Accordingly, E maintained that VIAC’s Award No. 92/21 HCM was well grounded in law and precedent, and even K’s own litigation conduct.

DECISION OF THE COURT

The Court accepted most of arguments of K and set aside the award. The main reasonings are as follows:

As the future income of Dr. K1 was not accepted, the royalties based on such income also failed to meet the requirement of proving “actual damage.”

On K’s argument regarding arbitration cost, the Court held that this issue formed part of the content of the arbitral award itself and therefore would not be reviewed.

OUR COMMENT

Covid-19 as a Force Majeure Event

Based on the available information, it is unclear whether the Arbitral Tribunal duly considered whether Covid-19 constituted a force majeure event under the relevant agreements. Given the factual circumstances, the likelihood that such a question was raised before the Tribunal is significant.

Under Article 156.1 of the 2015 Civil Code, a force majeure event is defined as an objective event that is unforeseeable and unavoidable despite the application of all necessary measures and within capabilities. Covid-19, along with the consequential state disease-controlling measures – including border closures, lockdowns, and suspension of commercial activities – could  be considered fitting within this definition. These measures objectively prevented K from (i) continuing its business as a licensed distributor of E’s products and (ii) having Dr. K1 traveled to Vietnam to perform medical services, as entry was legally barred by the government.

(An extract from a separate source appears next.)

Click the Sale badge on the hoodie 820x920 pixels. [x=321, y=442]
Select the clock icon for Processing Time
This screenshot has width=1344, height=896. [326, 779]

Supporting evidence can be drawn from multiple legal sources:

  • Vietnamese regulations: Prime Minister’s Decisions No. 173/QD-TTg (2020) and 447/QD-TTg (2020) explicitly recognized Covid-19 as a public health emergency (infectious disease) of global scale, spreading through 03 provinces of Vietnam within a week and reaching nation-wide impact within 02 months since first discovered, implying a strong apparent severity and hard-to-control characteristic of this pandemic.
  • Article 79 of the 1980 CISG exempts parties from liability for non-performance caused by an unforeseeable impediment beyond their control. UNCITRAL commentaries provide the implication that contracting parties may refer to Article 79 in dealing with disputes arising out of the effect of Covid-19 leading to the arguments of force majeure[1].
  • The ICC Force Majeure Clause 2020 expressly lists “epidemic” and “pandemic” as force majeure events.

On this basis, we concur with the Court’s view that Covid-19 constituted a force majeure event. Accordingly, pursuant to Article 351.2 of the 2015 Civil Code, K should not bear liability for contractual breaches resulting from such circumstances.

[1] Page 37, COVID-19 and International Trade Law Instruments: a Legal Toolkit by the UNCITRAL Secretariat.